*Given exercise*
Report each line in the listing below that contains the string "pixels", copying those lines in full.

--- start ---

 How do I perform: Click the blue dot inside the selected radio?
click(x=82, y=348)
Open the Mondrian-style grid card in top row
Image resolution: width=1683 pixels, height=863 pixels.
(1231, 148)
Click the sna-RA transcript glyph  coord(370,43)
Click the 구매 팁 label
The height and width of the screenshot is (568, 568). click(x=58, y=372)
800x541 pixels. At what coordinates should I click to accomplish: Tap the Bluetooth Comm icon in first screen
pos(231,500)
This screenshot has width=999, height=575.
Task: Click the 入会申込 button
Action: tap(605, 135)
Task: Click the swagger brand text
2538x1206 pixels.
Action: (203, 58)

--- end ---

*Solution for this problem*
Image resolution: width=1683 pixels, height=863 pixels.
800x541 pixels. At what coordinates should I click to accomplish: Tap the Bluetooth Comm icon in first screen
2538x1206 pixels.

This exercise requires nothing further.